-- start of INFORMATION SHOWN --

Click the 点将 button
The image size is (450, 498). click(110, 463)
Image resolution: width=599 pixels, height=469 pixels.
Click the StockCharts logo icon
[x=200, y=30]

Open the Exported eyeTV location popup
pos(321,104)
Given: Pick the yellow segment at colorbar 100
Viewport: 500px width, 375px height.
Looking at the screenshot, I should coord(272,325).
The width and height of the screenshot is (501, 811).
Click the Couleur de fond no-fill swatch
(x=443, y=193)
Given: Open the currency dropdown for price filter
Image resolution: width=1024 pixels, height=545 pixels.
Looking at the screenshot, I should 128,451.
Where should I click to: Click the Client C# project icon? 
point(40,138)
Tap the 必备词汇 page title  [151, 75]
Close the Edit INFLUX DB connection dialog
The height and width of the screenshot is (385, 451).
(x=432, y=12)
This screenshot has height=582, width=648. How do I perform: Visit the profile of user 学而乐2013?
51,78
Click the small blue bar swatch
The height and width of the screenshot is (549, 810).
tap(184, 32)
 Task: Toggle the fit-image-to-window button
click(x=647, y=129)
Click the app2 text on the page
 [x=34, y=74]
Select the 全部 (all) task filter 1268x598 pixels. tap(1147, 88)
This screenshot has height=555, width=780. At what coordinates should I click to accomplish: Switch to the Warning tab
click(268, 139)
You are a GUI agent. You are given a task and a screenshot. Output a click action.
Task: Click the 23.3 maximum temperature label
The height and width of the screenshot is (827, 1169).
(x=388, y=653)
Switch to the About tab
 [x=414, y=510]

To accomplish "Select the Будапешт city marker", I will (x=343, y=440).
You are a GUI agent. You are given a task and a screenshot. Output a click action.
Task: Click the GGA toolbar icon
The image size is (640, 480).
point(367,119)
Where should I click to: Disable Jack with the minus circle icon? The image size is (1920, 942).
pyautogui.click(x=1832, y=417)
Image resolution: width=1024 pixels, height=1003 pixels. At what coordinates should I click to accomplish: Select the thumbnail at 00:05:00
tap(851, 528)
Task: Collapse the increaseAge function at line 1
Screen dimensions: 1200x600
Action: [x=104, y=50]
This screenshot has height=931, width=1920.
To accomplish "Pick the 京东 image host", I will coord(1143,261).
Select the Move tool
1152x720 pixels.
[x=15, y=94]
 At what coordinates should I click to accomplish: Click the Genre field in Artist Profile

-- end of INFORMATION SHOWN --

**THE PROBLEM**. Please retype all of the lines above character for character, keeping them in the same order.

**EXERCISE ANSWER**.
Click the 点将 button
The image size is (450, 498). click(110, 463)
Image resolution: width=599 pixels, height=469 pixels.
Click the StockCharts logo icon
[x=200, y=30]

Open the Exported eyeTV location popup
pos(321,104)
Given: Pick the yellow segment at colorbar 100
Viewport: 500px width, 375px height.
Looking at the screenshot, I should coord(272,325).
The width and height of the screenshot is (501, 811).
Click the Couleur de fond no-fill swatch
(x=443, y=193)
Given: Open the currency dropdown for price filter
Image resolution: width=1024 pixels, height=545 pixels.
Looking at the screenshot, I should 128,451.
Where should I click to: Click the Client C# project icon? 
point(40,138)
Tap the 必备词汇 page title  [151, 75]
Close the Edit INFLUX DB connection dialog
The height and width of the screenshot is (385, 451).
(x=432, y=12)
This screenshot has height=582, width=648. How do I perform: Visit the profile of user 学而乐2013?
51,78
Click the small blue bar swatch
The height and width of the screenshot is (549, 810).
tap(184, 32)
 Task: Toggle the fit-image-to-window button
click(x=647, y=129)
Click the app2 text on the page
 [x=34, y=74]
Select the 全部 (all) task filter 1268x598 pixels. tap(1147, 88)
This screenshot has height=555, width=780. At what coordinates should I click to accomplish: Switch to the Warning tab
click(268, 139)
You are a GUI agent. You are given a task and a screenshot. Output a click action.
Task: Click the 23.3 maximum temperature label
The height and width of the screenshot is (827, 1169).
(x=388, y=653)
Switch to the About tab
 [x=414, y=510]

To accomplish "Select the Будапешт city marker", I will (x=343, y=440).
You are a GUI agent. You are given a task and a screenshot. Output a click action.
Task: Click the GGA toolbar icon
The image size is (640, 480).
point(367,119)
Where should I click to: Disable Jack with the minus circle icon? The image size is (1920, 942).
pyautogui.click(x=1832, y=417)
Image resolution: width=1024 pixels, height=1003 pixels. At what coordinates should I click to accomplish: Select the thumbnail at 00:05:00
tap(851, 528)
Task: Collapse the increaseAge function at line 1
Screen dimensions: 1200x600
Action: [x=104, y=50]
This screenshot has height=931, width=1920.
To accomplish "Pick the 京东 image host", I will coord(1143,261).
Select the Move tool
1152x720 pixels.
[x=15, y=94]
 At what coordinates should I click to accomplish: Click the Genre field in Artist Profile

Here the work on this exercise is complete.